[YOUR OBJECTIVE]
From the line containing "Given: Open Help" through the last line of the data, return those lines exactly as written and nothing more.

[THE DATA]
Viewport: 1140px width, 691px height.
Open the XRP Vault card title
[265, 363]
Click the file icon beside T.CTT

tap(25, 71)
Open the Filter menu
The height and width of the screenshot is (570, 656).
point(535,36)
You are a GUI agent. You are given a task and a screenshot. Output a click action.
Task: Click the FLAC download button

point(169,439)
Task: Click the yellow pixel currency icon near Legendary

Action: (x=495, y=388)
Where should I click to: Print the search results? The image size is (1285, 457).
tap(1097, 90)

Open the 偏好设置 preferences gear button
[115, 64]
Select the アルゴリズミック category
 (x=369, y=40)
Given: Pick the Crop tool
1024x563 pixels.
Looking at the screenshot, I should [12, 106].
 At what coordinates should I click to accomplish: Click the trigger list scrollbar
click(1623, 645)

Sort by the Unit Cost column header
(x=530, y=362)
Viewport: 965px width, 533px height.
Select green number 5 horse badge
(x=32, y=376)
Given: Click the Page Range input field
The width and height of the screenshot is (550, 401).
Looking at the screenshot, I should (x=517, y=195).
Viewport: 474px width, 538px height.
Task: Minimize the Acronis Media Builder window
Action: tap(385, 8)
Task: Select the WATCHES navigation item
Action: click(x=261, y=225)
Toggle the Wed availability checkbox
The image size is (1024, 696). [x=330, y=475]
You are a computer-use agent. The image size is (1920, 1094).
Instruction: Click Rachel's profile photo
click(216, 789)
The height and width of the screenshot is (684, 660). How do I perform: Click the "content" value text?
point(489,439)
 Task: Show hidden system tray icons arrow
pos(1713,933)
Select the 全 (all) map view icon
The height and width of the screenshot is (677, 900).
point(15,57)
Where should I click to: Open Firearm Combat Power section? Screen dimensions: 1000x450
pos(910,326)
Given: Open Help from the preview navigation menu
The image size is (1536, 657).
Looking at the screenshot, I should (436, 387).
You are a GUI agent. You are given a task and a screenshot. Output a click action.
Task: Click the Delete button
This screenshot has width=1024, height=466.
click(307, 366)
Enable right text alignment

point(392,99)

[WRITTEN REPLY]
Given: Open Help from the preview navigation menu
The image size is (1536, 657).
Looking at the screenshot, I should (436, 387).
You are a GUI agent. You are given a task and a screenshot. Output a click action.
Task: Click the Delete button
This screenshot has width=1024, height=466.
click(307, 366)
Enable right text alignment

point(392,99)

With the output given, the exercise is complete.